## Exercise aim
Copy out the listing from its first line through the line containing "click(x=723, y=60)", reproducing those lines exactly and leaving out the pictures.

## Records provided
####################

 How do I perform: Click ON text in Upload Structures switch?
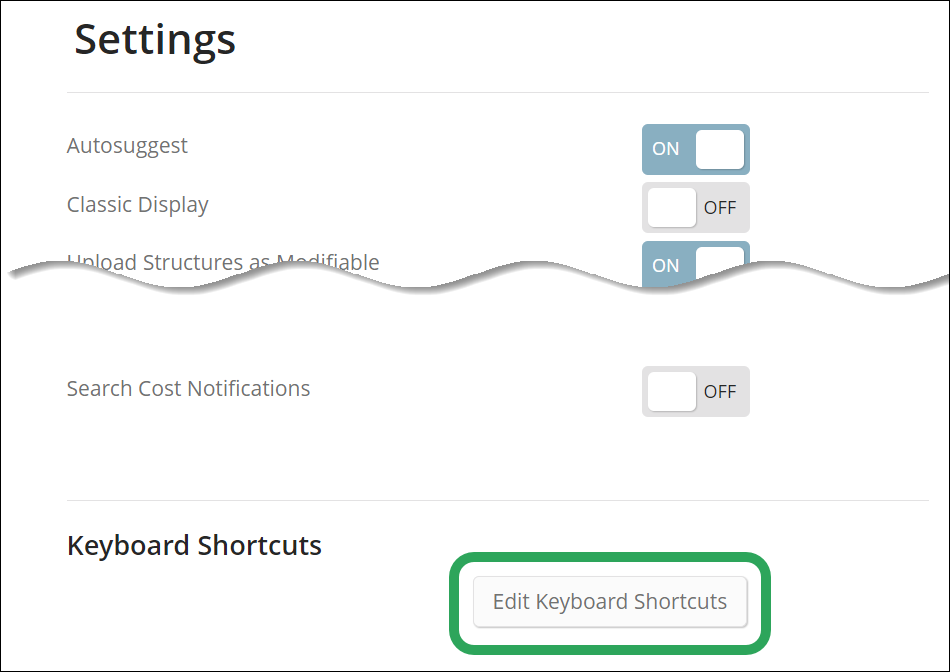pos(665,265)
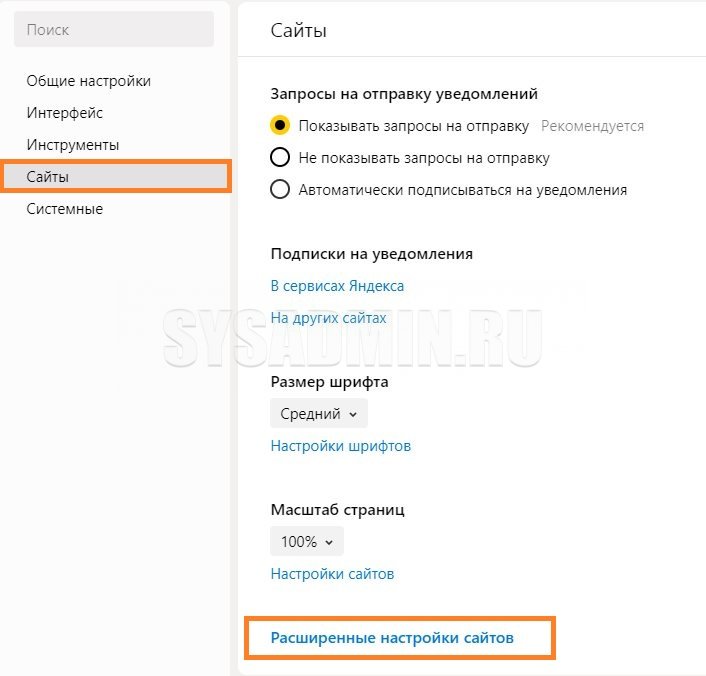Click the Поиск search field
The height and width of the screenshot is (676, 706).
click(x=113, y=30)
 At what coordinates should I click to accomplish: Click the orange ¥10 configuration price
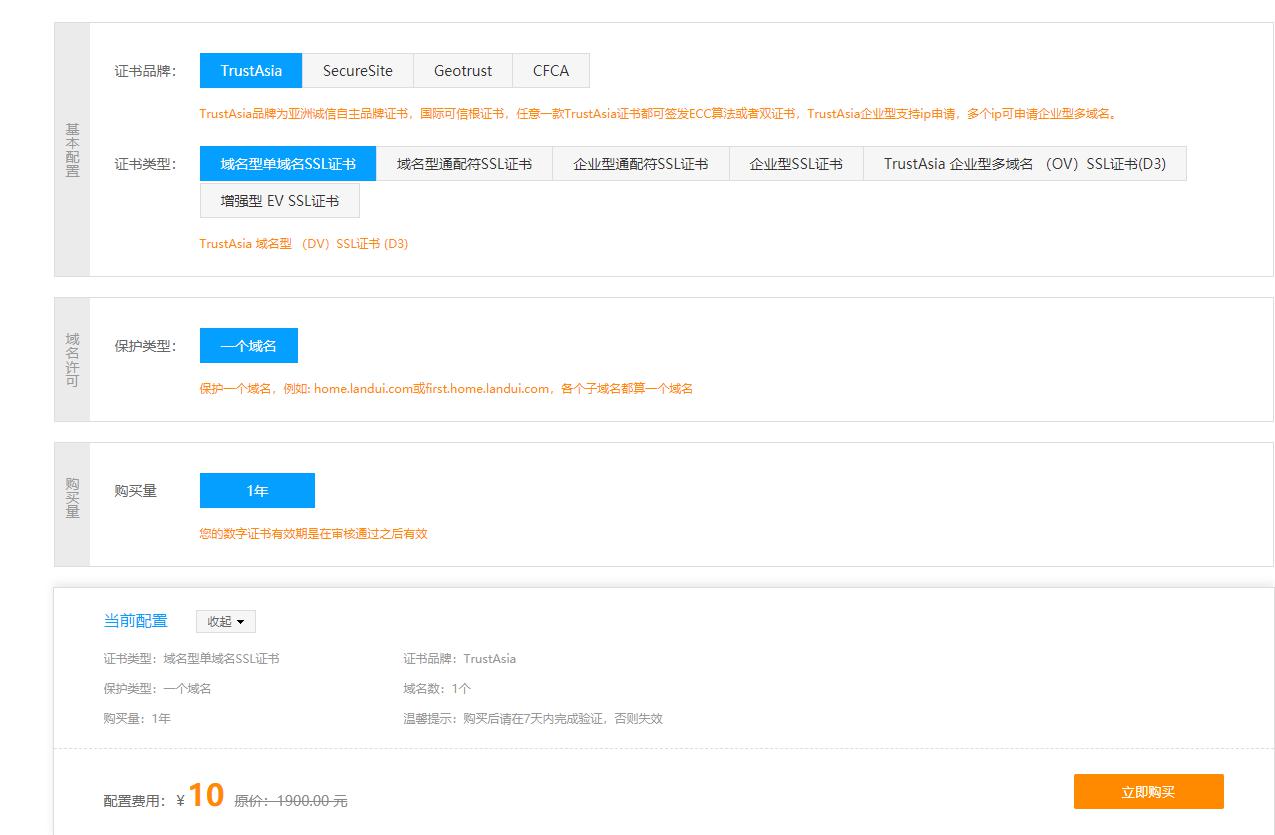205,796
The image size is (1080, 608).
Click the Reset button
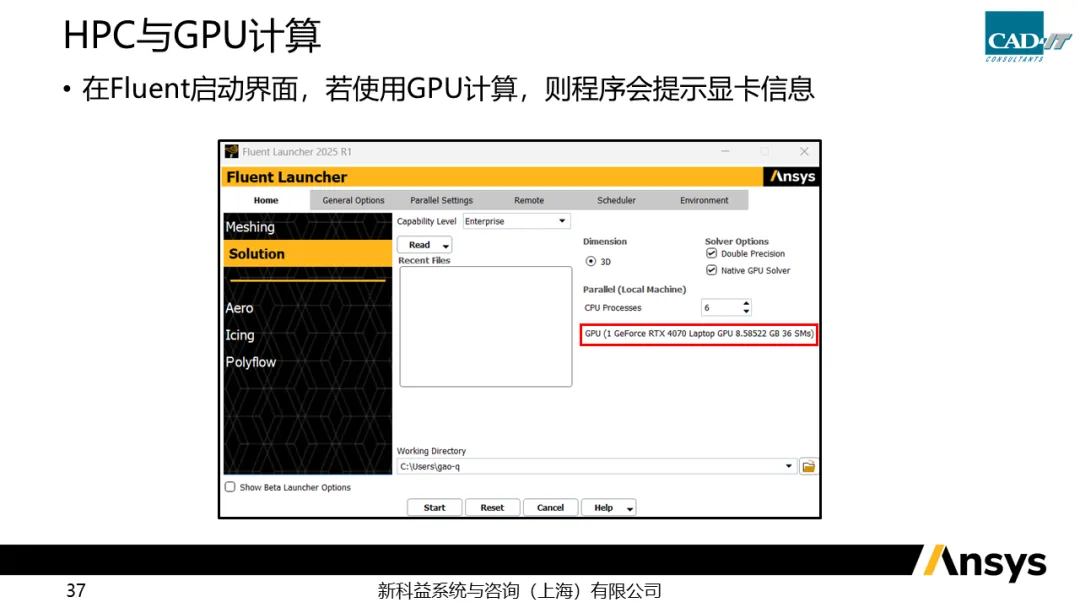pyautogui.click(x=492, y=507)
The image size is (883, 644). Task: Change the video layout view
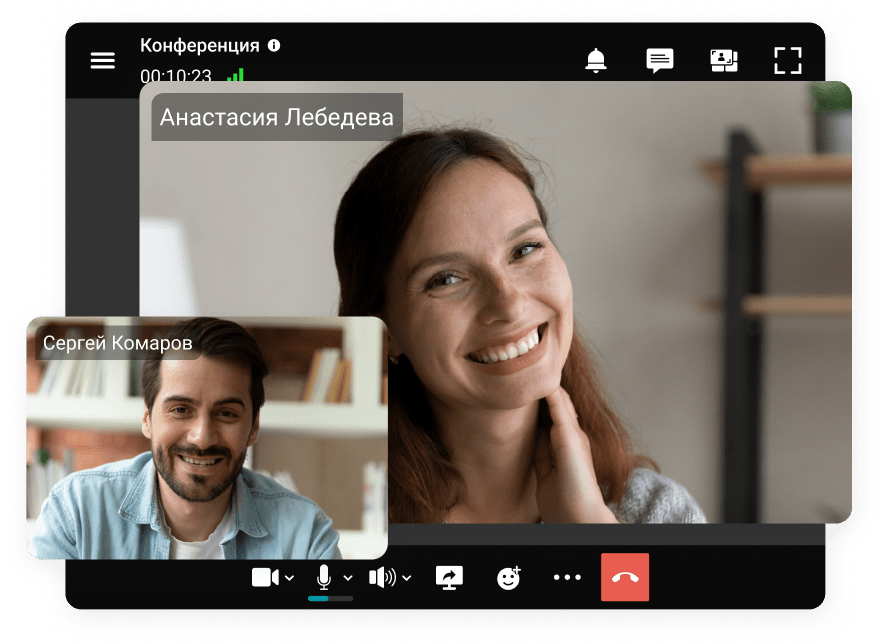click(x=723, y=60)
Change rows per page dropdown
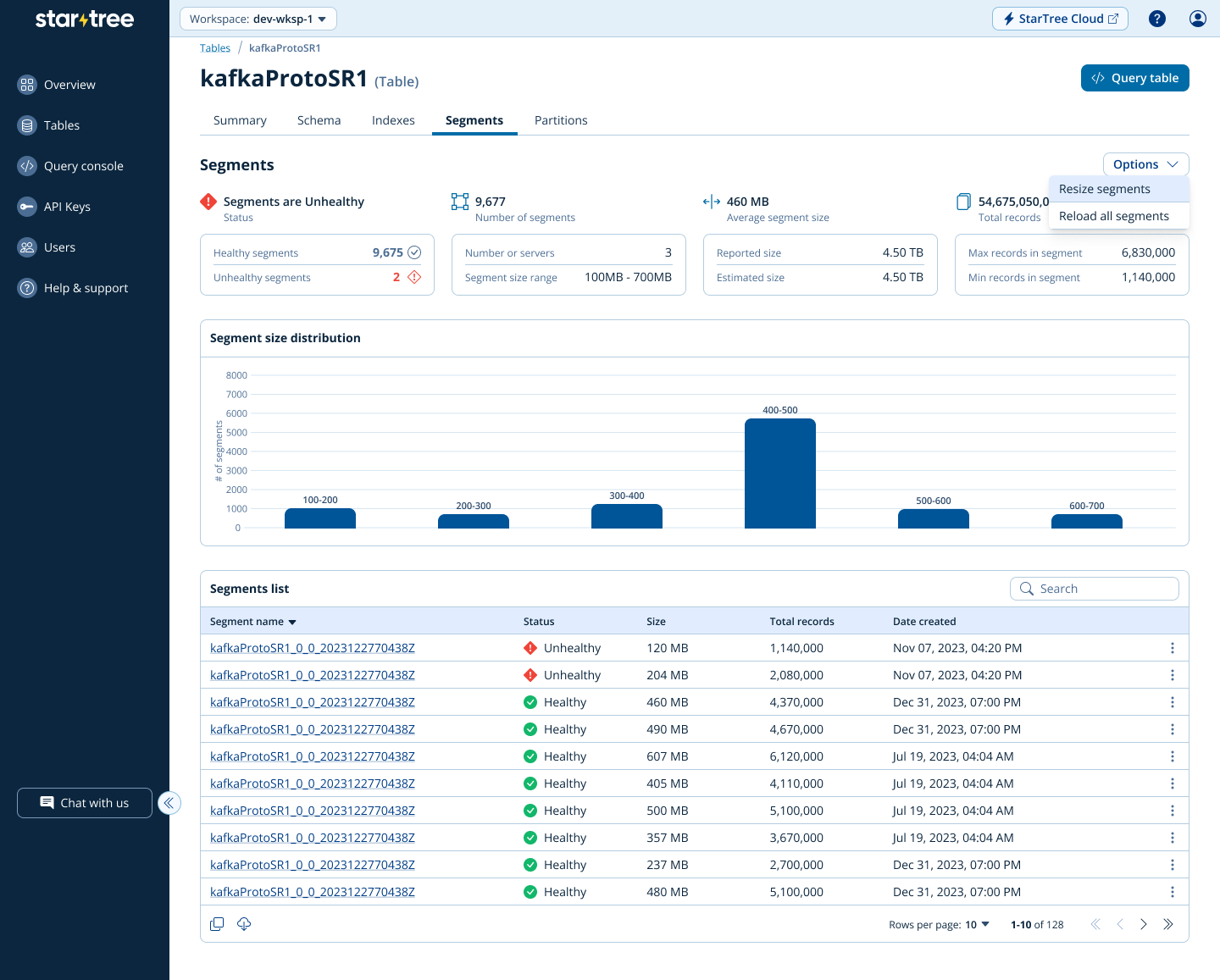This screenshot has width=1220, height=980. click(977, 925)
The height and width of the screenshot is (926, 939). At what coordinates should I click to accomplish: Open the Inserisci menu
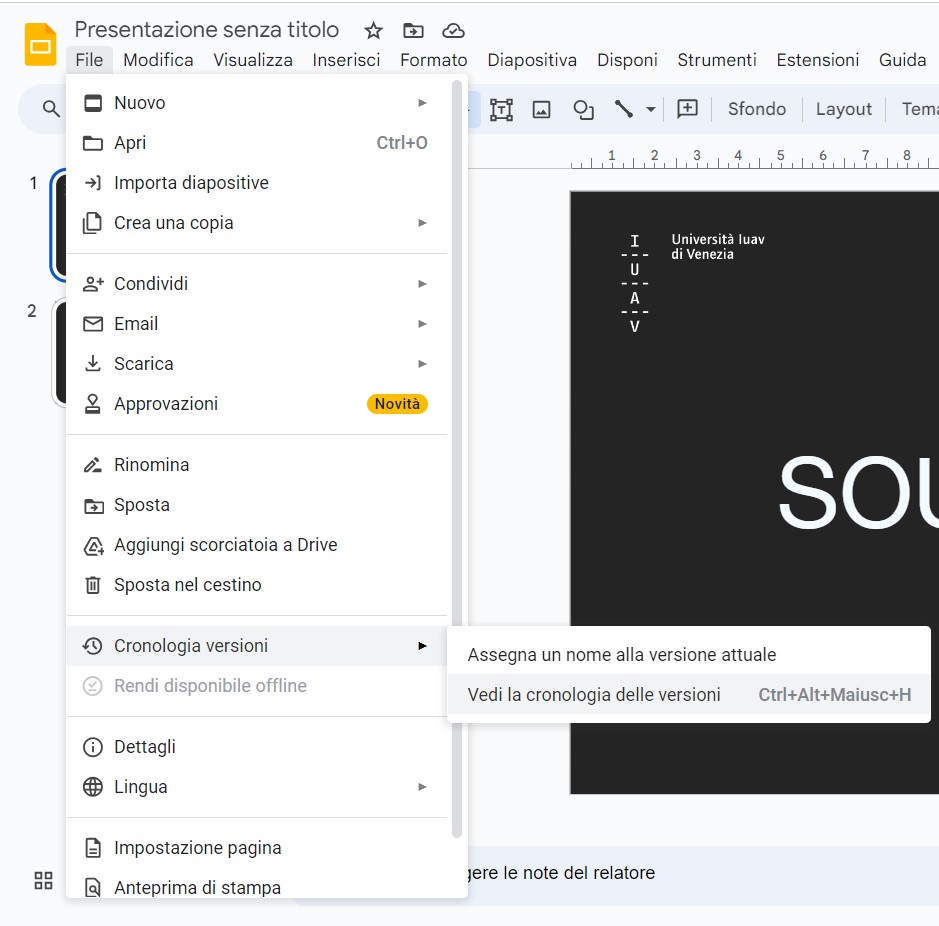coord(346,60)
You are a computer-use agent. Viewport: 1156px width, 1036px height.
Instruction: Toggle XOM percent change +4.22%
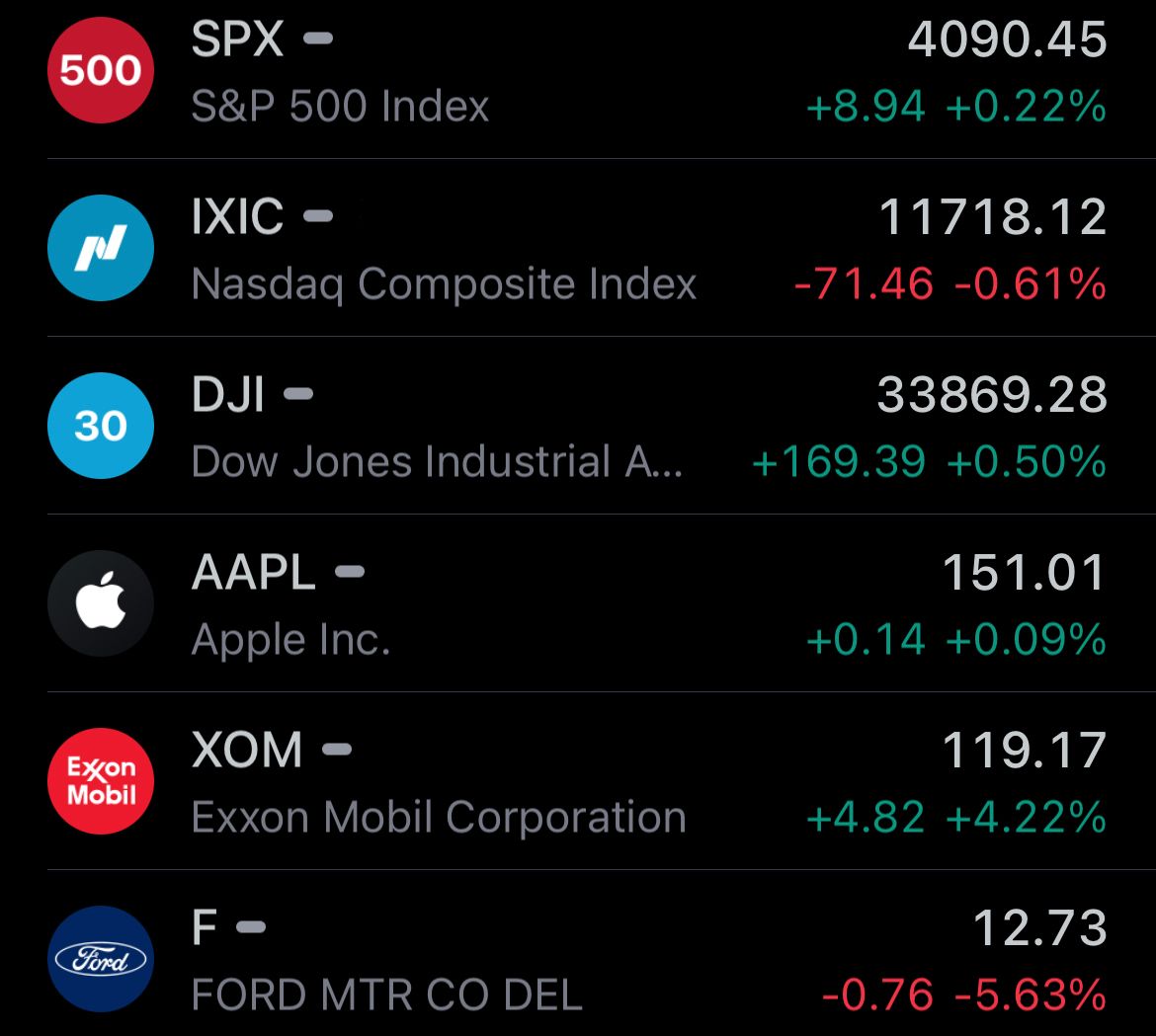tap(1027, 817)
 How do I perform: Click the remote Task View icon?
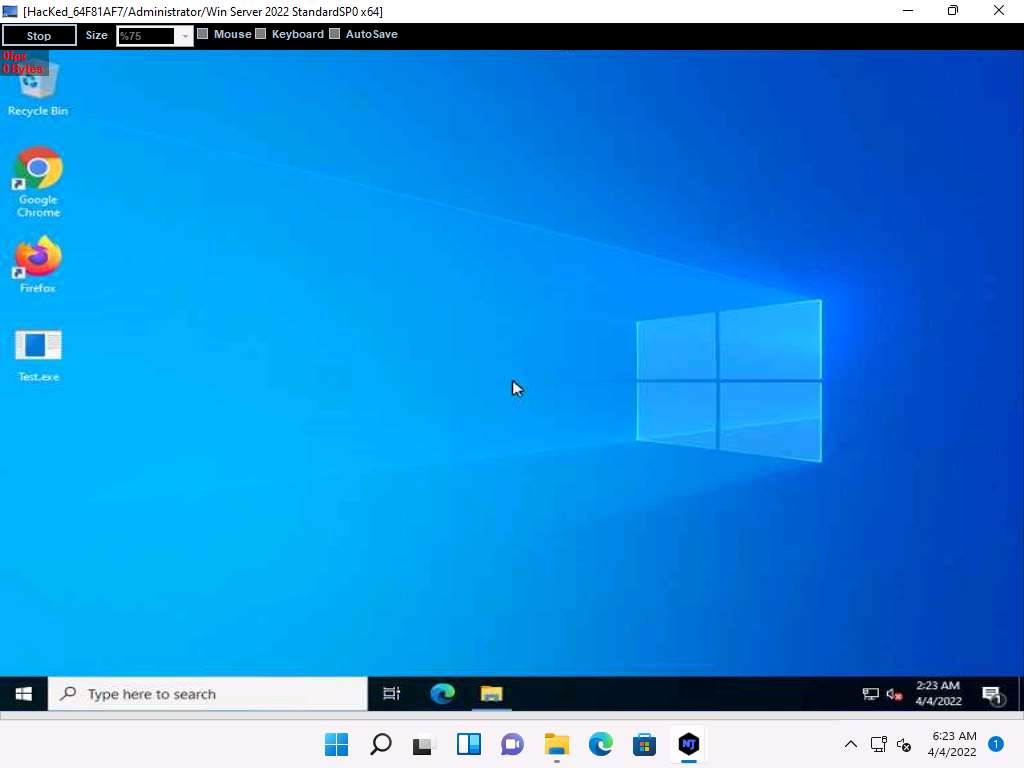tap(392, 693)
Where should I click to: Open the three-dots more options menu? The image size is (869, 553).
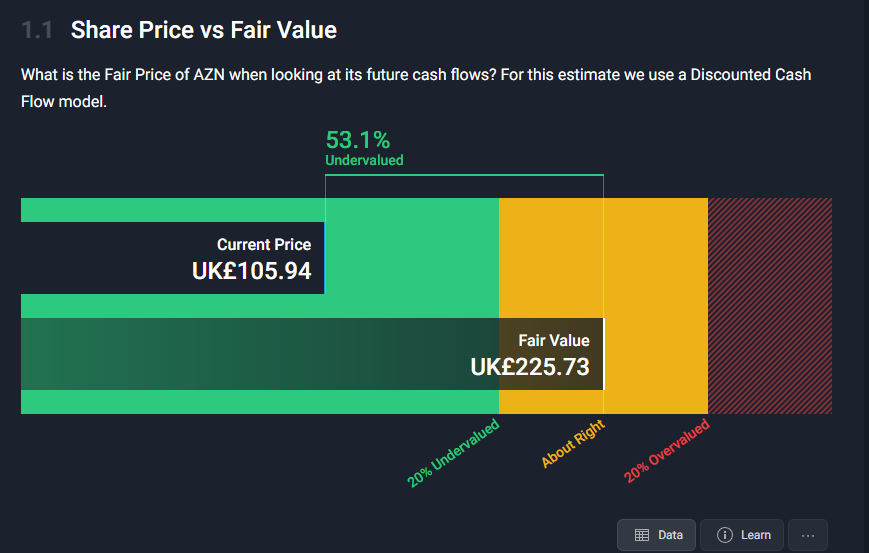coord(808,535)
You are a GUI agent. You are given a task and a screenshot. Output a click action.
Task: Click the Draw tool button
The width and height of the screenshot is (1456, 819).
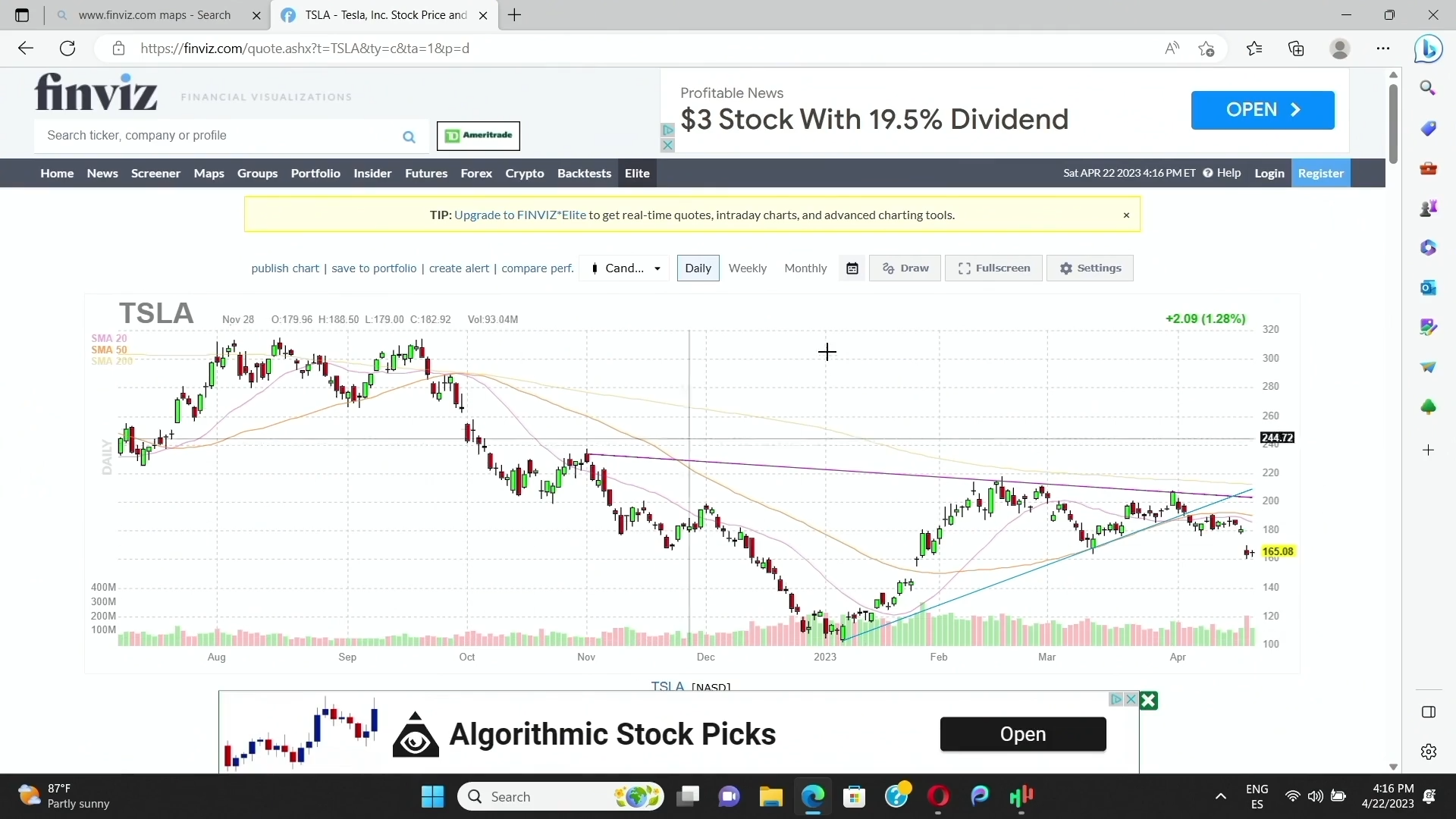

####################

## Completed task
 How do I perform: Click ON text in Upload Structures switch?
pos(665,265)
Click the Поиск search field
The height and width of the screenshot is (676, 706).
click(x=113, y=30)
 At what coordinates should I click to accomplish: Click the orange ¥10 configuration price
205,796
The image size is (1080, 608).
Click the Reset button
pyautogui.click(x=492, y=507)
The image size is (883, 644). Task: Change the video layout view
click(x=723, y=60)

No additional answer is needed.